News Release

‘The Little Book of Stars’ is very big on science

Book Announcement

University of Illinois at Urbana-Champaign, News Bureau

Champaign, IL — What are stars? How do they shine? How are stars born and what makes them die? How do stars relate to the Sun and to the inhabitants of Earth?

Answers may be found in “The Little Book of Stars,” written by University of Illinois astronomer James B. Kaler and recently published by Copernicus Books. In this book – his seventh – Kaler brings the subject of stars down to Earth for the general reader. In clear, precise and light-hearted prose, he explains how astronomers have come to understand our distant stellar companions.

The only thing “little” about the book is its size – a convenient 5 by 7 inches. The 184-page book goes the distance, from the Big Bang to Earth. After describing what stars are, Kaler uses them to provide a revealing look at the extraordinary physical forces at play in the Universe.

“Like raindrops from a thundercloud, [stars] are the condensates of the Big Bang,” Kaler writes, in describing the event that gave birth to the Universe.

Stars come in immense variety, from those as small as a city to those that would swallow much of the Solar System, from those that shine feebly with a millionth of the power of the sun to those a million times brighter.
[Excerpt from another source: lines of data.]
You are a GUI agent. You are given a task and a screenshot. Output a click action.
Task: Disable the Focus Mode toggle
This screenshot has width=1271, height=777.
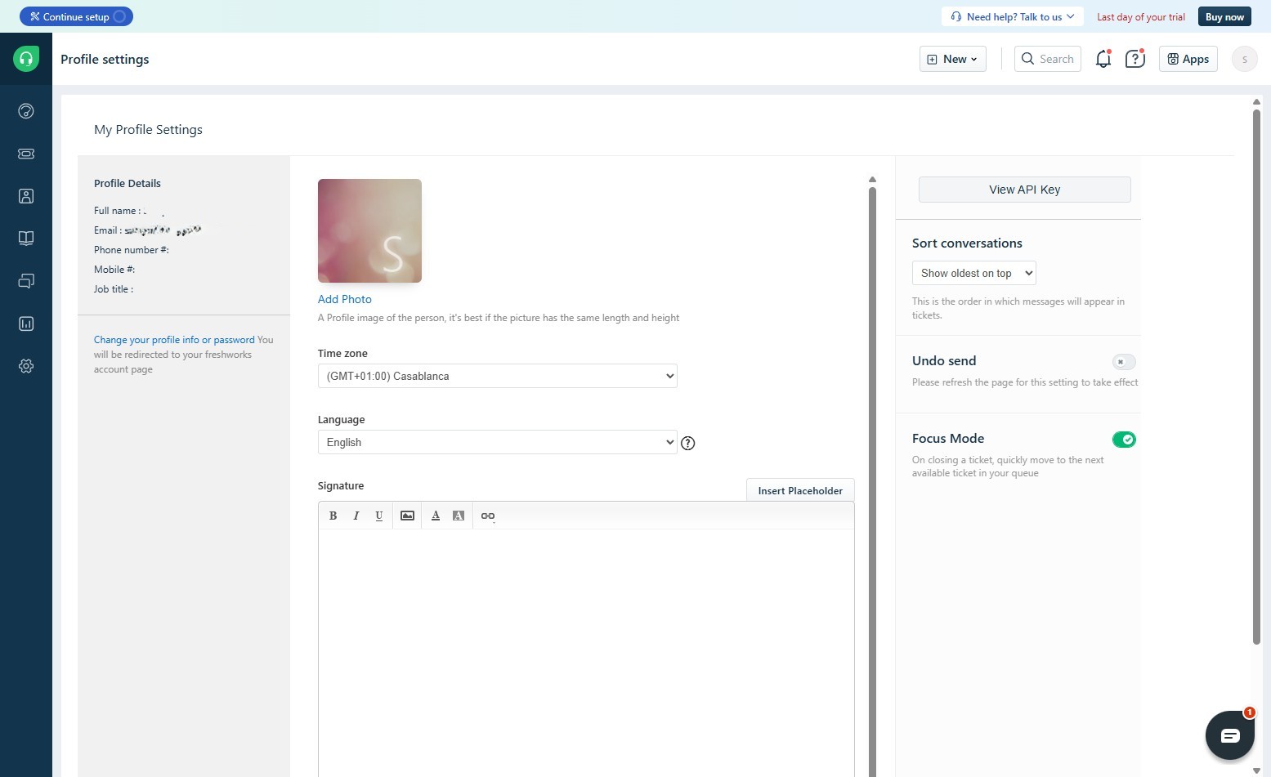click(x=1124, y=440)
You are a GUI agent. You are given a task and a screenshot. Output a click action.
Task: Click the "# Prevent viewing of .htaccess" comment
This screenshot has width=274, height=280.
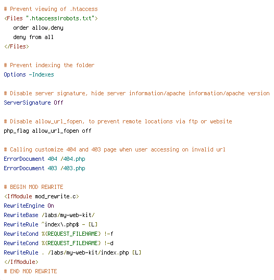(51, 9)
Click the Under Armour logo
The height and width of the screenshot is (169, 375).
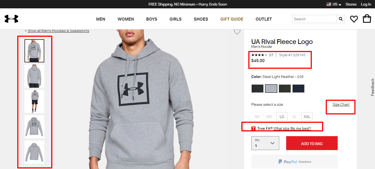pos(11,19)
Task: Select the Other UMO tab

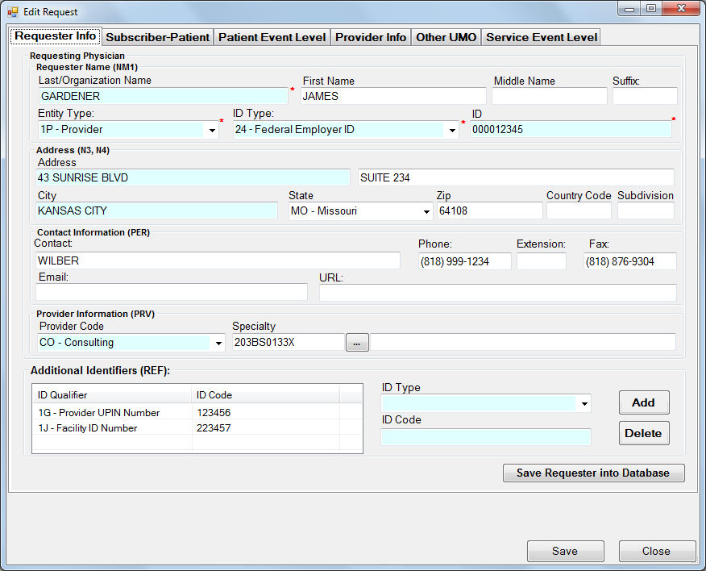Action: pyautogui.click(x=446, y=37)
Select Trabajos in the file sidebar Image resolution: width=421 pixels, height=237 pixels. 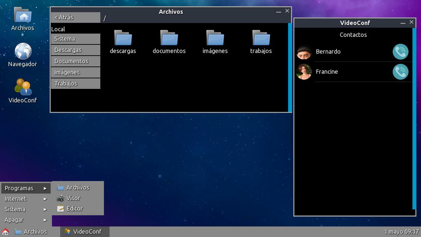coord(75,84)
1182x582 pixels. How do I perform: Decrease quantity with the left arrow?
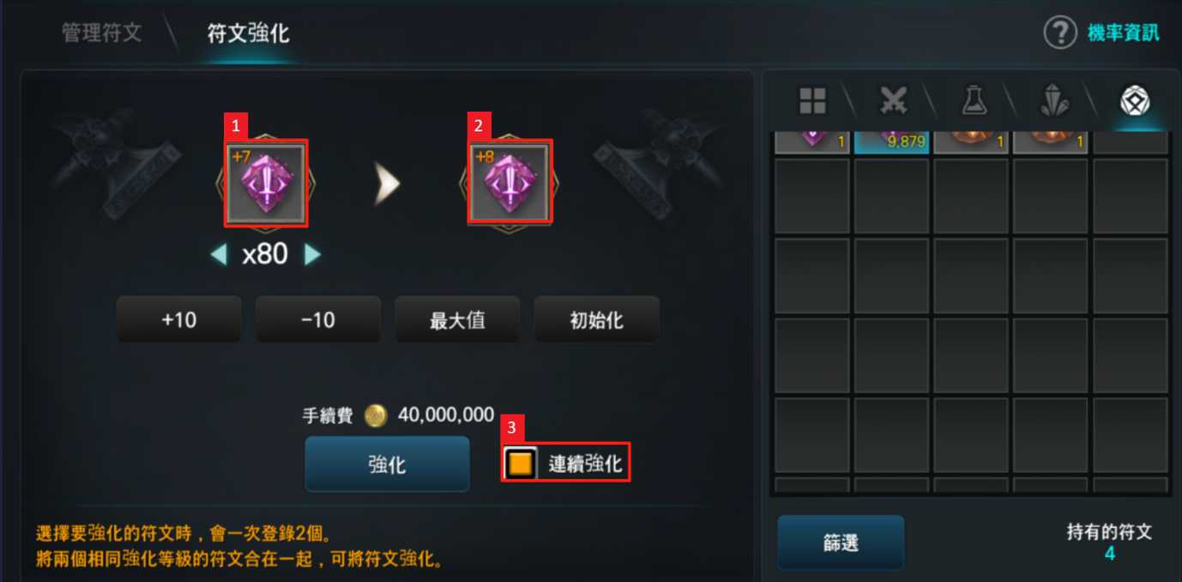pyautogui.click(x=220, y=255)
There are cool red stars, hot blue stars, faint brown dwarfs and invisible black holes. The significance of stars to human life is the thread that runs constantly through the book.

Ancient societies grouped the brighter stars into constellations, “partitioning the celestial vault into smaller units, allowing stars and many other kinds of astronomical objects to be recognized and named,” Kaler wrote. Among those objects are planetary nebulae, pulsars, supernovae and variable stars. There also are double stars, multiple stars and huge clusters of stars; all assembled into galaxies.
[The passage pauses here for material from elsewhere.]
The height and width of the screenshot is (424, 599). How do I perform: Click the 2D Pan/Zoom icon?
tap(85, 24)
“Our Galaxy – a disk-shaped structure that manifests itself at night as the Milky Way – is 80,000 light years across; entire ice ages can come and go while light travels from one side of it to the other,” Kaler wrote. “In the depths of space, we find countless more galaxies, trillions of them, assemblies in which billions of stars can be caught together in a single glance.”

Kaler takes the reader full circle, explaining how the gas and dusty particles in the interstellar medium are drawn together to form stars; how thermonuclear reactions deep in the stellar interior – an alchemist’s cauldron – change hydrogen into other essential elements; and how matter blown from stars, either in quiet winds or violent explosions, returns dust and chemically enriched matter back into the interstellar medium where new stars eventually will be born.

“Through a variety of interactions, the lives of the stars led to the birth of one in particular,” Kaler wrote, “the one that brings daylight, the one that gave us birth, the one that made the study of the stars and of the Universe possible in the first place.”